Let $T$ be an operator in $L^2[0,1]$, so that $T$ is an integral operator:
$$Tf(x)=\int_0^1k(x,y)f(y)dy$$
Where $k(x,y)=1-x, y\le x$ and $k(x,y)=1-y, y\ge x$.
Show that $T$ has a spectral representation, and find it.
Since $T$ is an integral operator, we can show that it is compact. Since $k(x,y)=k(y,x)$ and is over $R$, we have that $T$ is self-adjoint. Thus by the spectral representation theorem, we have that $T$ has one.
Now, in order to find the spectral representation, we first need to find the eigenvalue and eigenvectors.
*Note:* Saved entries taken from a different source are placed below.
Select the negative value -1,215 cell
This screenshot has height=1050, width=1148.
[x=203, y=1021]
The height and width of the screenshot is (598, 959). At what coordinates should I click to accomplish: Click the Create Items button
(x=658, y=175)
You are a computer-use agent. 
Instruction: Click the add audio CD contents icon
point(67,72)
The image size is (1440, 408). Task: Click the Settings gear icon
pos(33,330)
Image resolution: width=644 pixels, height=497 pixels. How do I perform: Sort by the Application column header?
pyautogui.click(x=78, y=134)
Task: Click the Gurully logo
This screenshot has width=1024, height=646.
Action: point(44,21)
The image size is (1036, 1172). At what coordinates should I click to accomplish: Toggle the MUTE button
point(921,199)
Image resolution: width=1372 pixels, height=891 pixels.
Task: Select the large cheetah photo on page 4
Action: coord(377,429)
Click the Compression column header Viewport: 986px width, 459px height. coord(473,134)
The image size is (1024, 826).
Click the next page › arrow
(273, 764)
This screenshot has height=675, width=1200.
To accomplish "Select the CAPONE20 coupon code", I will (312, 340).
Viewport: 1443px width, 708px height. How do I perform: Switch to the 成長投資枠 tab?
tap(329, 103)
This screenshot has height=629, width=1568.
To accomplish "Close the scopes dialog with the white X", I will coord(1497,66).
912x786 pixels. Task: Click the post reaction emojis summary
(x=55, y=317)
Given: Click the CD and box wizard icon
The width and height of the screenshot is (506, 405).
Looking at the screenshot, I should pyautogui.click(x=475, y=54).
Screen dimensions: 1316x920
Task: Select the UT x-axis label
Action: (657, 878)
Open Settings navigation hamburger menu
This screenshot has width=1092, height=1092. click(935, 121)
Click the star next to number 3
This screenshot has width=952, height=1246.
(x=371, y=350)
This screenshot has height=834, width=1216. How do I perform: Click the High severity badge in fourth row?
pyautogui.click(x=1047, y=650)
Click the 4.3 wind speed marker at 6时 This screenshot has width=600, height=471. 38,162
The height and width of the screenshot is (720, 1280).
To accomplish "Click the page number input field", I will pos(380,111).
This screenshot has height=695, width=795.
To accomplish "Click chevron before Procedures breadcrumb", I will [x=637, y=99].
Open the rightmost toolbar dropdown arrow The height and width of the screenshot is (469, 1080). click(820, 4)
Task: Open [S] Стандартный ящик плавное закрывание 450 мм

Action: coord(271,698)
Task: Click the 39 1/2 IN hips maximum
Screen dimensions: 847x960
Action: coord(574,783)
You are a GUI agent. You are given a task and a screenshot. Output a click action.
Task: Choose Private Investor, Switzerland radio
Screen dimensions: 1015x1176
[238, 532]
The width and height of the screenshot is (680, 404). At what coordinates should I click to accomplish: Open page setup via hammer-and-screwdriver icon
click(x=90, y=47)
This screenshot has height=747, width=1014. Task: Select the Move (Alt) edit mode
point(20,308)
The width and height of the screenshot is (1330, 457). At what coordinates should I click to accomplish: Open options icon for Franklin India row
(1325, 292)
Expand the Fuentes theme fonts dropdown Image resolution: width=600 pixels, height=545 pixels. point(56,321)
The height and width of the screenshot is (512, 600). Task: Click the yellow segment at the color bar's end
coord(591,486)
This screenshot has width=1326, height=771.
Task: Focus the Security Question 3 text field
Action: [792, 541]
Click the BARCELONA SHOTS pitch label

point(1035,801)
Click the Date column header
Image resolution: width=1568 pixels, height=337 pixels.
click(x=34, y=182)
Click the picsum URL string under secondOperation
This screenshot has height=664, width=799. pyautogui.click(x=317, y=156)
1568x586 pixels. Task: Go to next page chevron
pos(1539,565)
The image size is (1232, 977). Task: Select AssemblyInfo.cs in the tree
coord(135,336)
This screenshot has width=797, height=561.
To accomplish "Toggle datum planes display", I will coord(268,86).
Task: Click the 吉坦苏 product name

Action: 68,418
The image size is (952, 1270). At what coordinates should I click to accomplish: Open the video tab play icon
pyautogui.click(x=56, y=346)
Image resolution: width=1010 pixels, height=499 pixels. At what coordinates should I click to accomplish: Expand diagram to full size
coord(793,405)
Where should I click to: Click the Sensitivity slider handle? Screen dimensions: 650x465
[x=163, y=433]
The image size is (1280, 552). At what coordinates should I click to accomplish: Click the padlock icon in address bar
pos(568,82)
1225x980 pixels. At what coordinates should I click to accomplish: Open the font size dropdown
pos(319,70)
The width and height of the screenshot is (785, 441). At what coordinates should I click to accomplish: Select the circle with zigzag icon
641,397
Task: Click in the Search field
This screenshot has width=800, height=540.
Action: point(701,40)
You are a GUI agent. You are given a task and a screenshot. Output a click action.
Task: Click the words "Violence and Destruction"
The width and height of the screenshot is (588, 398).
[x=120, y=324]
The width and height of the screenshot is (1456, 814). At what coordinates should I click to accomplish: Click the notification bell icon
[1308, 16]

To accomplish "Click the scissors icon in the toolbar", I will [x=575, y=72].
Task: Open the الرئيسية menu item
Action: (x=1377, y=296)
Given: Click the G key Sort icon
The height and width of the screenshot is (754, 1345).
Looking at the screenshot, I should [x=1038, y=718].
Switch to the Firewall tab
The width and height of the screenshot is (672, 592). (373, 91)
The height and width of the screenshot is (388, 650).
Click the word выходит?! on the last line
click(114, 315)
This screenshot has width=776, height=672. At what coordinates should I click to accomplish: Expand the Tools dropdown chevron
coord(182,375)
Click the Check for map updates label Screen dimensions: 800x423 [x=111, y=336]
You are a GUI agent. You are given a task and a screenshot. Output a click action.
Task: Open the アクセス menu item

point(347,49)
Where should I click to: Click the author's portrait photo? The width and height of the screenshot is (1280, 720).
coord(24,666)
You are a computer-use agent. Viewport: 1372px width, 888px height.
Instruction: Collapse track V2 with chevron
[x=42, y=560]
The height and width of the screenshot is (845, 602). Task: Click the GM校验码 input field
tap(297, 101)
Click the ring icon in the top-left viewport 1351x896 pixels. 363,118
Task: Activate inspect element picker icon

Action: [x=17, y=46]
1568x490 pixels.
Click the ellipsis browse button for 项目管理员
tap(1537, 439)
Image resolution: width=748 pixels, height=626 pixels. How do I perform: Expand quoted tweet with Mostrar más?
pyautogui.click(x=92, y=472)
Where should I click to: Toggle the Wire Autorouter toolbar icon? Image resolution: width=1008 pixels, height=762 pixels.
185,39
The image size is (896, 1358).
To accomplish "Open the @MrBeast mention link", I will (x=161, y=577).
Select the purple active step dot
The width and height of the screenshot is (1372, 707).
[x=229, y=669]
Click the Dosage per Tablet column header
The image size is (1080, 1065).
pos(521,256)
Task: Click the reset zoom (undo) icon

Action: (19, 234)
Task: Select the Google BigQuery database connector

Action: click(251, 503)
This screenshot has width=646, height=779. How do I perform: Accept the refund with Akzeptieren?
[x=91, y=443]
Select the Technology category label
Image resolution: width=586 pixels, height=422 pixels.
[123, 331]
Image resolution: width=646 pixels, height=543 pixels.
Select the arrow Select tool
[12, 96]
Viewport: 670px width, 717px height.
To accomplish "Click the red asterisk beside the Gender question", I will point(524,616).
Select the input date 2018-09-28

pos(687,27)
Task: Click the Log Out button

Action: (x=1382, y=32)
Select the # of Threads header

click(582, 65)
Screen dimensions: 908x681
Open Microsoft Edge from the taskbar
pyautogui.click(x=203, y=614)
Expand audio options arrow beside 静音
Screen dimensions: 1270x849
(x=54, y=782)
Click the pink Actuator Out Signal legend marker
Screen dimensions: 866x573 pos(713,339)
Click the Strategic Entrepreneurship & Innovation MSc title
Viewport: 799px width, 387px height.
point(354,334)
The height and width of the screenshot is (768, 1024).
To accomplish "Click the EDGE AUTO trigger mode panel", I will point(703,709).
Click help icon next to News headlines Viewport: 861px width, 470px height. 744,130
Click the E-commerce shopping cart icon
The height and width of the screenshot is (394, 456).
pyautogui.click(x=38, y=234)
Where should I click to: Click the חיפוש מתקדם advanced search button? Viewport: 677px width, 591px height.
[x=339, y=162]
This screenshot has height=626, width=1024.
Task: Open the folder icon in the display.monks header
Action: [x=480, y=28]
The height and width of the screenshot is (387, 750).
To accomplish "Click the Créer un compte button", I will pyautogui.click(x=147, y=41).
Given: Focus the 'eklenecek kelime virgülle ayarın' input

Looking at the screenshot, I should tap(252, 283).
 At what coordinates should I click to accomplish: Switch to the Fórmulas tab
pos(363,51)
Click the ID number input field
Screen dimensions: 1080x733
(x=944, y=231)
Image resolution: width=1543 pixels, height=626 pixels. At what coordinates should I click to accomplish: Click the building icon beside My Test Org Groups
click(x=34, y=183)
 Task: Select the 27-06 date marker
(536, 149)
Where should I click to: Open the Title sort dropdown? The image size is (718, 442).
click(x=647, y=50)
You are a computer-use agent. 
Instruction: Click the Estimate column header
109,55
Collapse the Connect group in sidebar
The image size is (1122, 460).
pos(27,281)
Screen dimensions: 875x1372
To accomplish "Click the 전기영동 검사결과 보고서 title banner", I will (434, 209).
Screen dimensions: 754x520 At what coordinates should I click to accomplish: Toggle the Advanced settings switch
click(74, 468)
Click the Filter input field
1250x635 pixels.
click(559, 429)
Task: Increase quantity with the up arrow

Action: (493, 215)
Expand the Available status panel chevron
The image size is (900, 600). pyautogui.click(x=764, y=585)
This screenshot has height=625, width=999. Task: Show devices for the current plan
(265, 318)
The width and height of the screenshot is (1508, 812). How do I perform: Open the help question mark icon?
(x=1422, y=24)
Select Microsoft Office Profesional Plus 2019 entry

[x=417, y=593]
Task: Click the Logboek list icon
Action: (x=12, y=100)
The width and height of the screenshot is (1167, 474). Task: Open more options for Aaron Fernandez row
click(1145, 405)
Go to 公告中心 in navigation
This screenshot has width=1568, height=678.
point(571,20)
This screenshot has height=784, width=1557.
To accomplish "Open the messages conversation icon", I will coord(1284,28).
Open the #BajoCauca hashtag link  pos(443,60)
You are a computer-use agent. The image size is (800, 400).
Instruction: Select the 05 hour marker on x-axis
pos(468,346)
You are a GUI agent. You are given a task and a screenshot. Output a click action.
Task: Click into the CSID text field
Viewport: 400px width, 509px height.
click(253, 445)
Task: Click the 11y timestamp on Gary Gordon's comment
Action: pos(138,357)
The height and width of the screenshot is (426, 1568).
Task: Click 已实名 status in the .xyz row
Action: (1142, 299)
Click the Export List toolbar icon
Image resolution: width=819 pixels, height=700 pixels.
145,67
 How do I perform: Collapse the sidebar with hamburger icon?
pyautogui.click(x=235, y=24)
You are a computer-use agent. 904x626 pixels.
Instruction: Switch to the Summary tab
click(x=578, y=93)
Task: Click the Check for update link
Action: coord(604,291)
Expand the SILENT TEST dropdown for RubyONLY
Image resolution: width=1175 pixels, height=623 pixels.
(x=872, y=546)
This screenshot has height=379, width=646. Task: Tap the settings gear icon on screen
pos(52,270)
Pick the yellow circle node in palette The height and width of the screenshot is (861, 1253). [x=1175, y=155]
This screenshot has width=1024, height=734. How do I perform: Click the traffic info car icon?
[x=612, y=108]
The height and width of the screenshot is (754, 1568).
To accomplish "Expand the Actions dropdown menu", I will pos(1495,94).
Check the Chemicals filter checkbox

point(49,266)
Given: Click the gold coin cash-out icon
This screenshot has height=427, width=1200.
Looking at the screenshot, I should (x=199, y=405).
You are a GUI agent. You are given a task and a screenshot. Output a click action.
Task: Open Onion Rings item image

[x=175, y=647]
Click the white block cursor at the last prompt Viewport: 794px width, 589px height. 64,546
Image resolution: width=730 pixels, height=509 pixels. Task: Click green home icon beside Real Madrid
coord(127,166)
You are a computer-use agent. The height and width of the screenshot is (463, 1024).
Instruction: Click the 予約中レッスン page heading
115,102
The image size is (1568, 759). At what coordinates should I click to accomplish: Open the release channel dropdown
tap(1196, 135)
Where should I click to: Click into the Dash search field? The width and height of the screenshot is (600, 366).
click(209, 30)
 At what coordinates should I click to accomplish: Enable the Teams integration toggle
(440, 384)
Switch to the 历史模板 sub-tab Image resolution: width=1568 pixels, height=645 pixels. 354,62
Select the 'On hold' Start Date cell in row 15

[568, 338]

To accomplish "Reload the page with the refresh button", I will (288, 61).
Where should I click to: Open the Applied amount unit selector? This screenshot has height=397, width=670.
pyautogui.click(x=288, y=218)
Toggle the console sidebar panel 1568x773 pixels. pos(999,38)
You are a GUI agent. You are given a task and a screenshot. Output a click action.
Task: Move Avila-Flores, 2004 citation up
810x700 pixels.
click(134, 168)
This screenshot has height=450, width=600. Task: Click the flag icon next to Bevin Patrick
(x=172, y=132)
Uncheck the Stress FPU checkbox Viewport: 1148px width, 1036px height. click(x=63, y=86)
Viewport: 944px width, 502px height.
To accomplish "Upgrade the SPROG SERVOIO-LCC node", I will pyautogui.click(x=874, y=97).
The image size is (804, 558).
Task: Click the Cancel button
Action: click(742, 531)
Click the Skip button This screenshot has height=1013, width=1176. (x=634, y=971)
Assuming $Tf(x)=\lambda f(x)$, we have: $$\int_0^x (1-x)f(y)dy + \int_x^1 (1-y)f(y)dy = \lambda f(x)$$
Without lose of generality, we may assume the result is true for every $x$, and use derivatives. Simplifying the results, we have: $$f(x)=-\lambda f''(x)$$
Now this is where it gets messy. How do I get from here to the spectral representation? This seems complicated, over the top. Is there a better way to approach the representation itself? Any guidance\hints will be appreciated!
Hint: from the integral equation you can also get boundary conditions $\lambda f(1)=0$ and $\lambda f'(0)=0$. The ODE with this conditions has the trivial solution (which is not an eigenvector), unless $\lambda\ne 0$ is a very special number for the equation + the interval.